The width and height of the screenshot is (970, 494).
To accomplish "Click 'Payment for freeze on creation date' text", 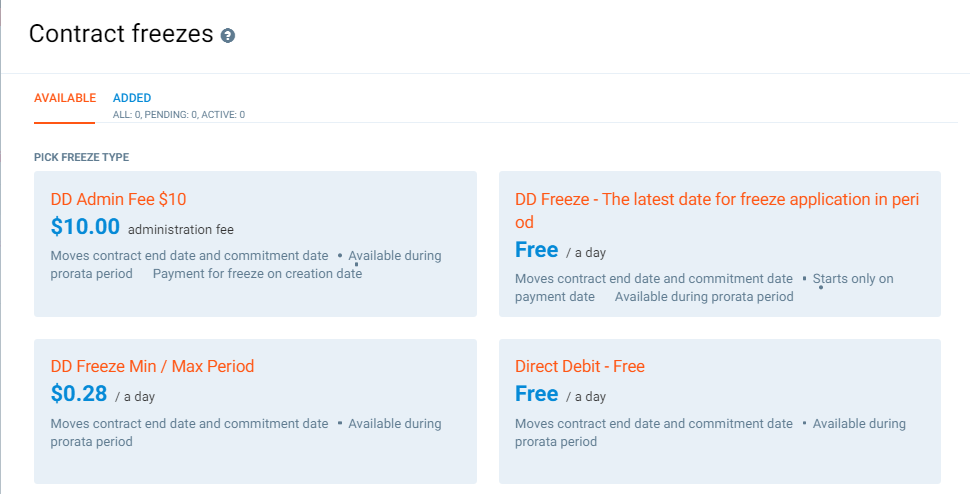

- - - - -

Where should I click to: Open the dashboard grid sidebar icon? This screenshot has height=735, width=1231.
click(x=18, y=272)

- - - - -

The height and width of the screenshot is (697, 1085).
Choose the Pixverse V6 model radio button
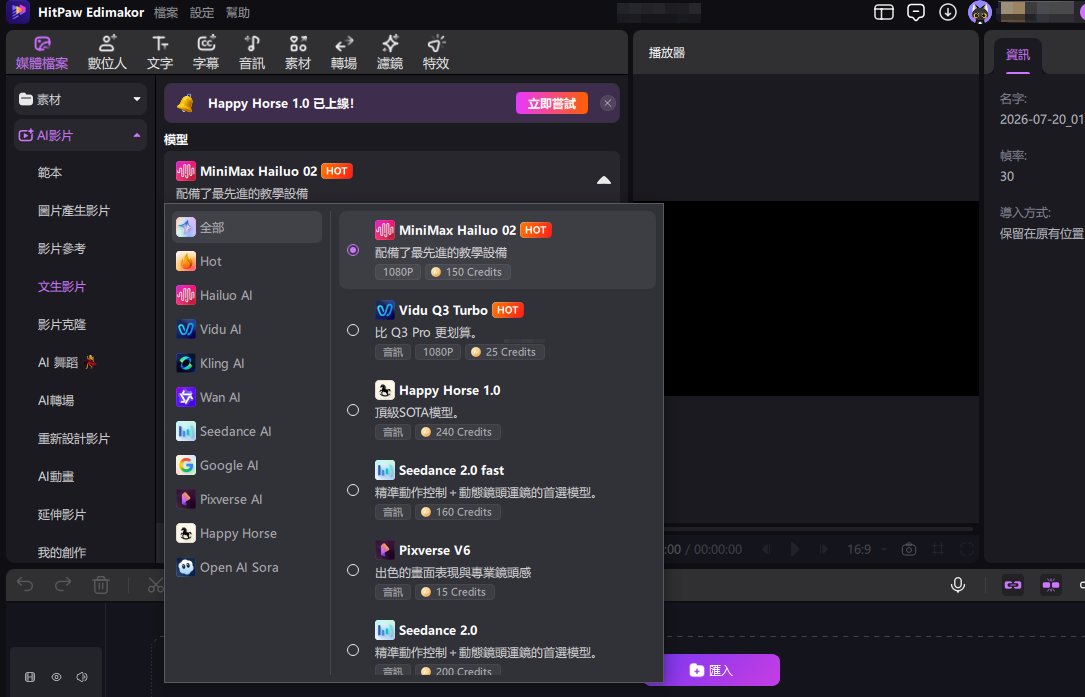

- - - - -

● TASK OBJECTIVE
Lines from the one above containing "The width and" down to the one containing "for freeze on" should be transcribed exactly, with both ends kept and no pictures.

● COMPLETED TASK
The width and height of the screenshot is (970, 494).
To accomplish "Click 'Payment for freeze on creation date' text", 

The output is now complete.